## TASK STATEMENT
Drop all pictures and repeat exactly the lines from the line holding "Viewport: 1000px width, 505px height." through the end of the records.

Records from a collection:
_ _ _ _ _

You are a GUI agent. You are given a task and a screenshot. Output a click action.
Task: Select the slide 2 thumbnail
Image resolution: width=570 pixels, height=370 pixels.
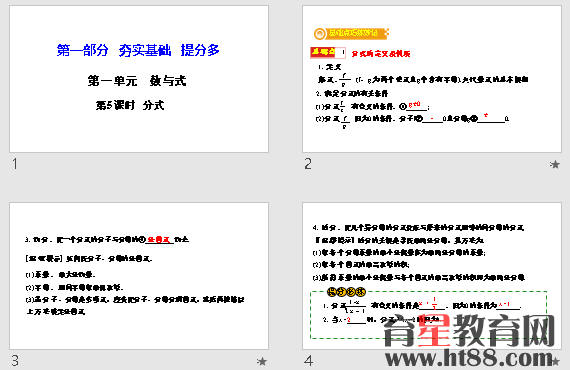(x=432, y=79)

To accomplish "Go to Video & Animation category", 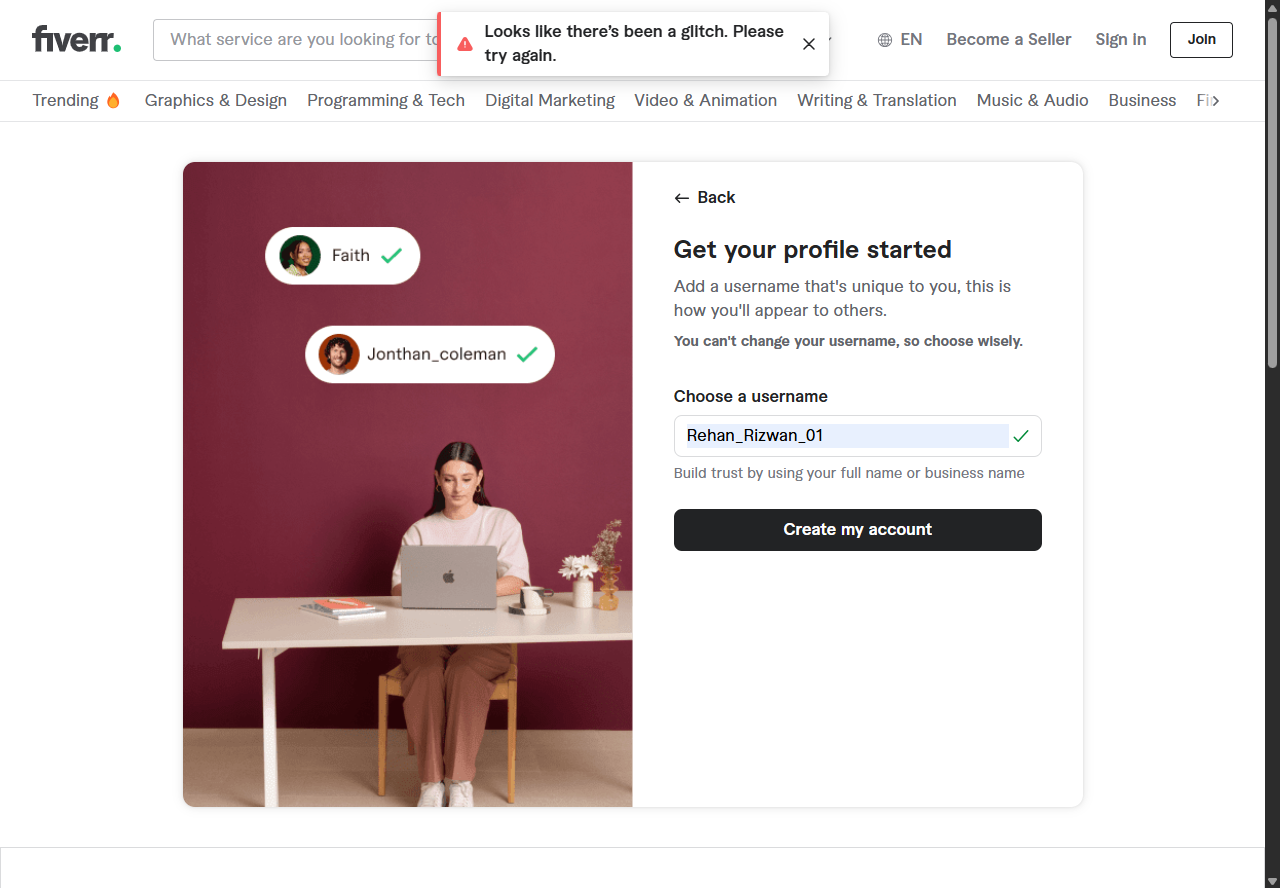I will point(706,100).
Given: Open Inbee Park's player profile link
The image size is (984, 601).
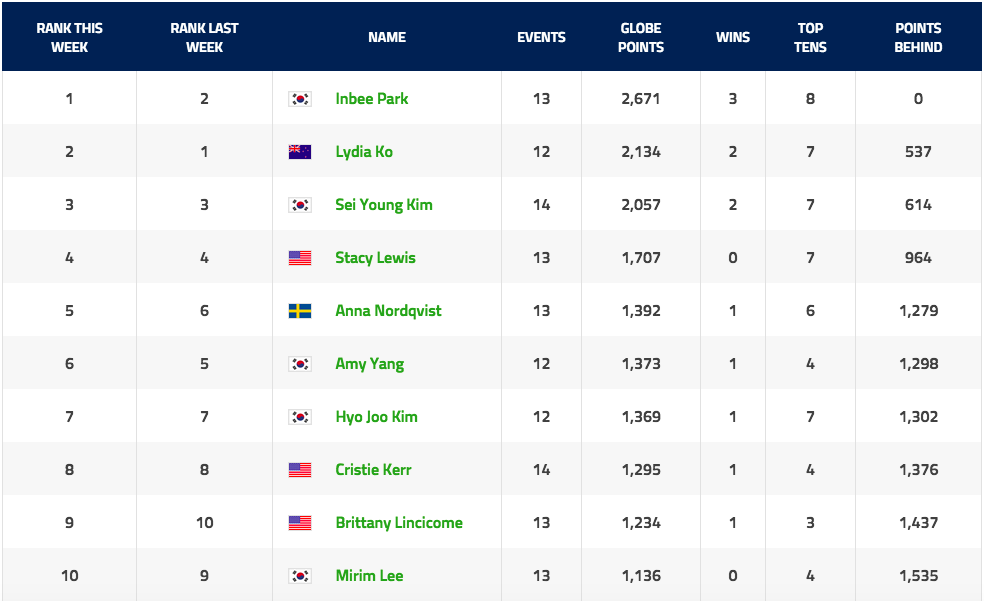Looking at the screenshot, I should 371,99.
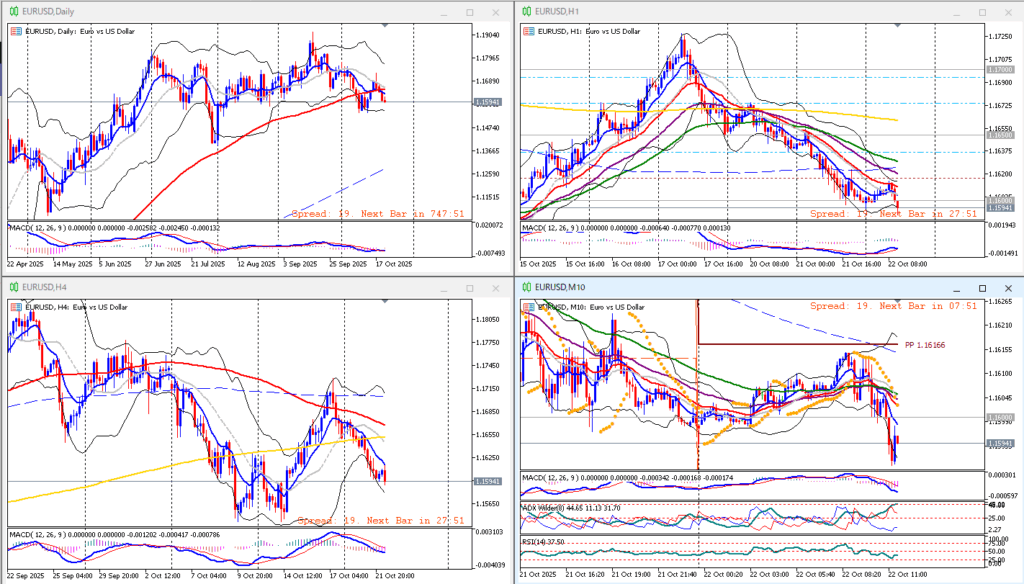Viewport: 1024px width, 584px height.
Task: Click the one-click trading icon on Daily chart
Action: pyautogui.click(x=16, y=32)
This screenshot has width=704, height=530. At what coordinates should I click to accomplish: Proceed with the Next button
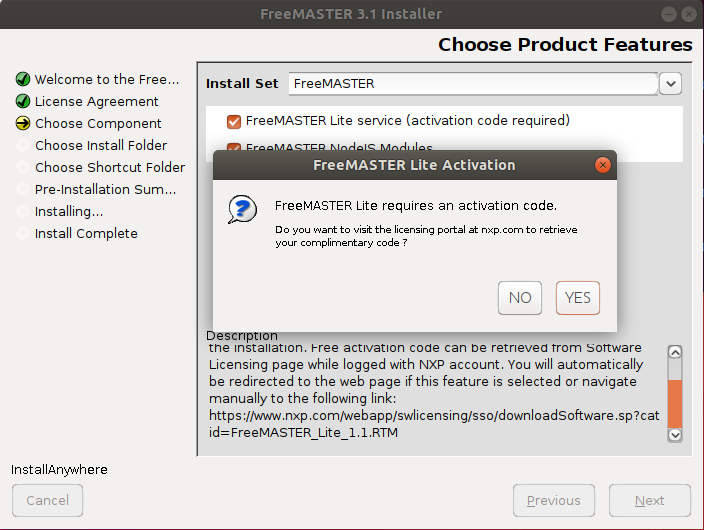(x=650, y=501)
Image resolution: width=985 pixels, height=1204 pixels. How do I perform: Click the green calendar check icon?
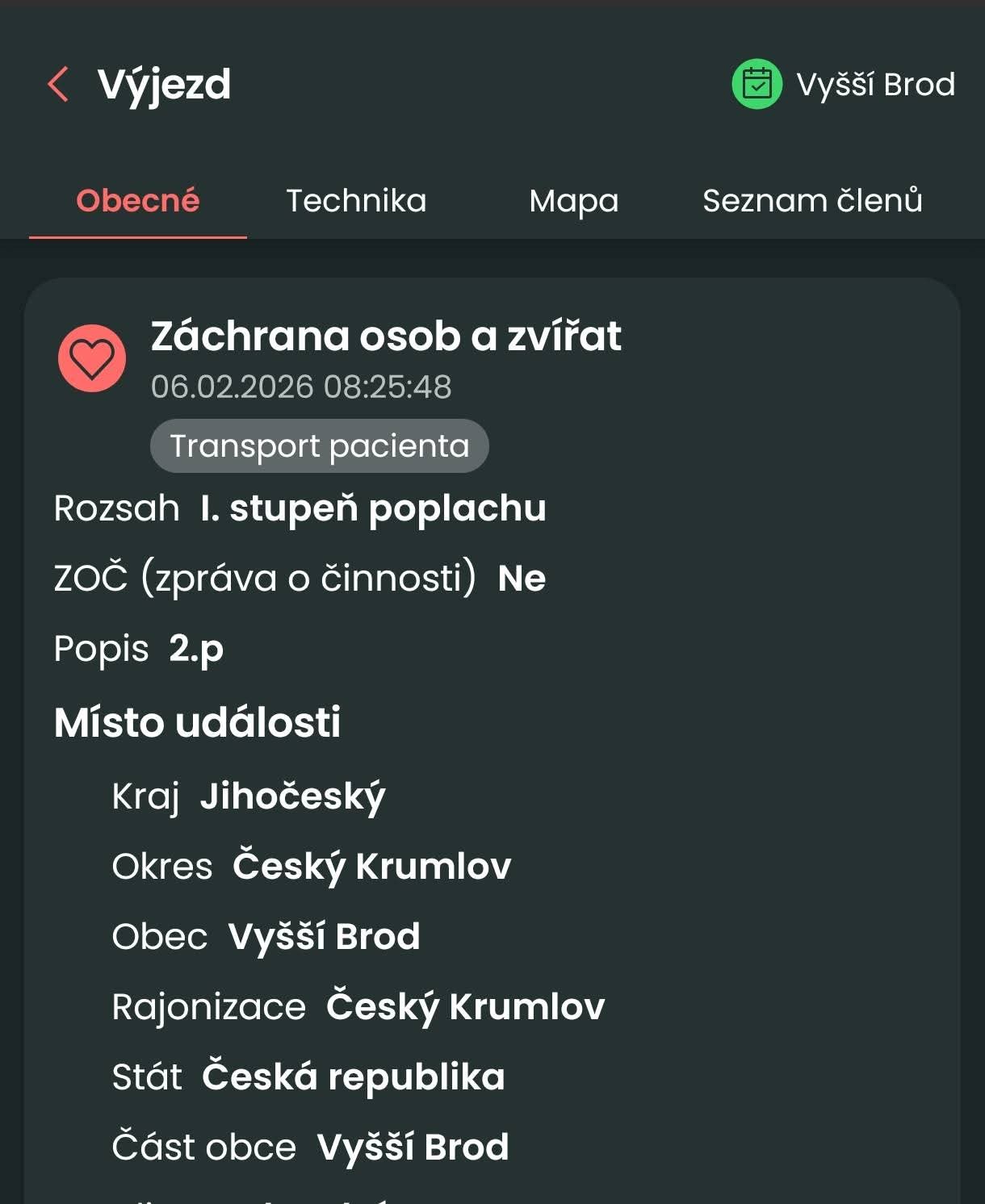pyautogui.click(x=757, y=84)
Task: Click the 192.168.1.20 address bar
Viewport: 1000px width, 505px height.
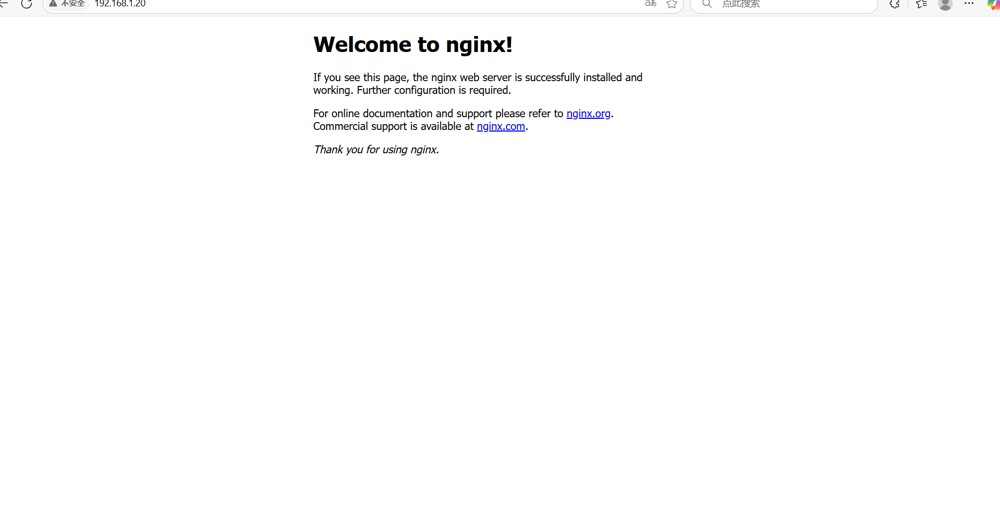Action: [x=300, y=4]
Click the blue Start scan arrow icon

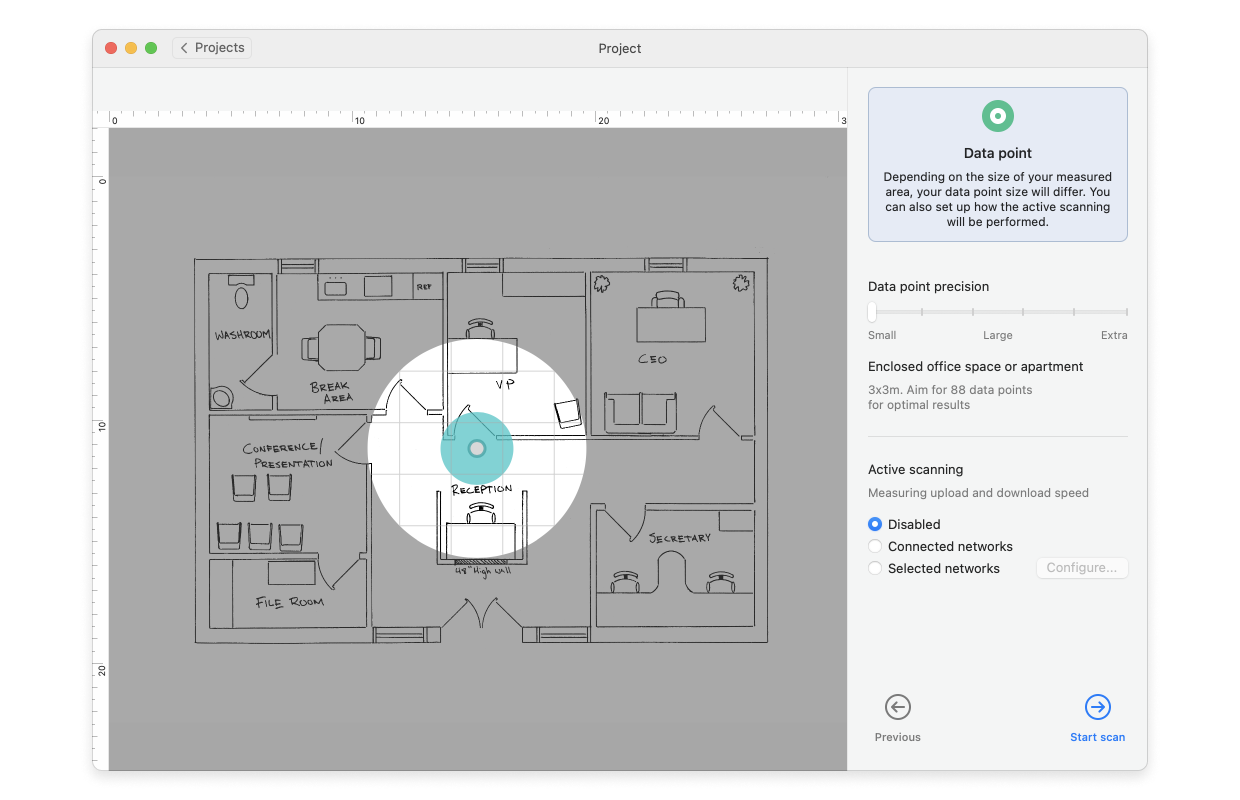point(1097,707)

_ _ _ _ _

## RESULT
Viewport: 1000px width, 505px height.
Action: [x=300, y=4]
Click the blue Start scan arrow icon

point(1097,707)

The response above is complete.